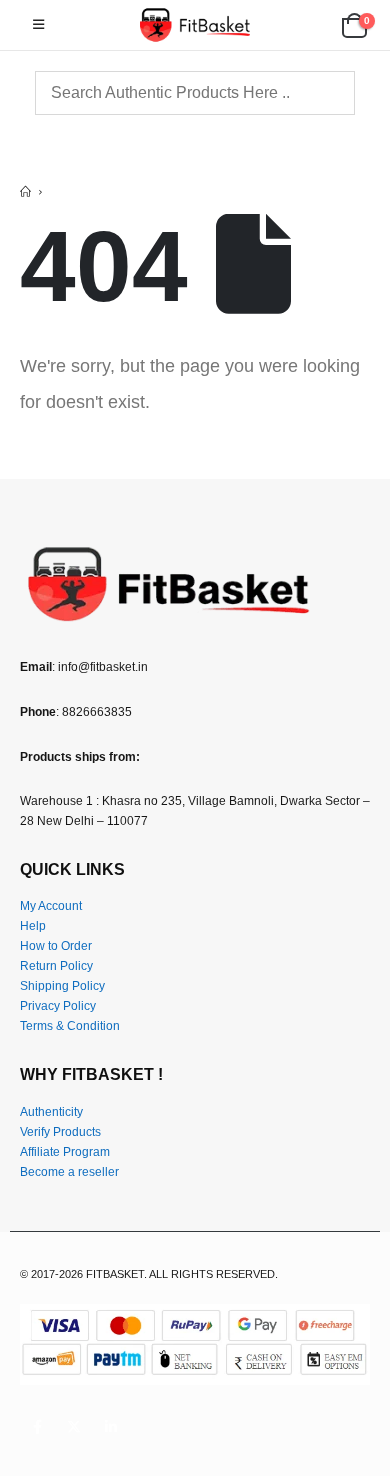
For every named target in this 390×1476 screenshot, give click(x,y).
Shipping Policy (62, 985)
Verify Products (60, 1131)
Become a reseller (69, 1171)
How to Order (56, 945)
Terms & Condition (70, 1025)
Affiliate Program (65, 1151)
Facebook (37, 1427)
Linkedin (111, 1427)
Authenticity (51, 1111)
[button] (38, 25)
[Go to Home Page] (25, 192)
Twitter (74, 1427)
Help (33, 925)
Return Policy (56, 965)
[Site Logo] (195, 25)
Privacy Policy (58, 1005)
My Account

PROBLEM TO WORK ON
Where an entry holds an image, drop the image and copy the remaining text exactly.

SOLUTION TO THIS TASK
For every named target in this 390×1476 screenshot, give click(x,y).
Shipping Policy (62, 985)
Verify Products (60, 1131)
Become a reseller (69, 1171)
How to Order (56, 945)
Terms & Condition (70, 1025)
Affiliate Program (65, 1151)
Facebook (37, 1427)
Linkedin (111, 1427)
Authenticity (51, 1111)
[button] (38, 25)
[Go to Home Page] (25, 192)
Twitter (74, 1427)
Help (33, 925)
Return Policy (56, 965)
[Site Logo] (195, 25)
Privacy Policy (58, 1005)
My Account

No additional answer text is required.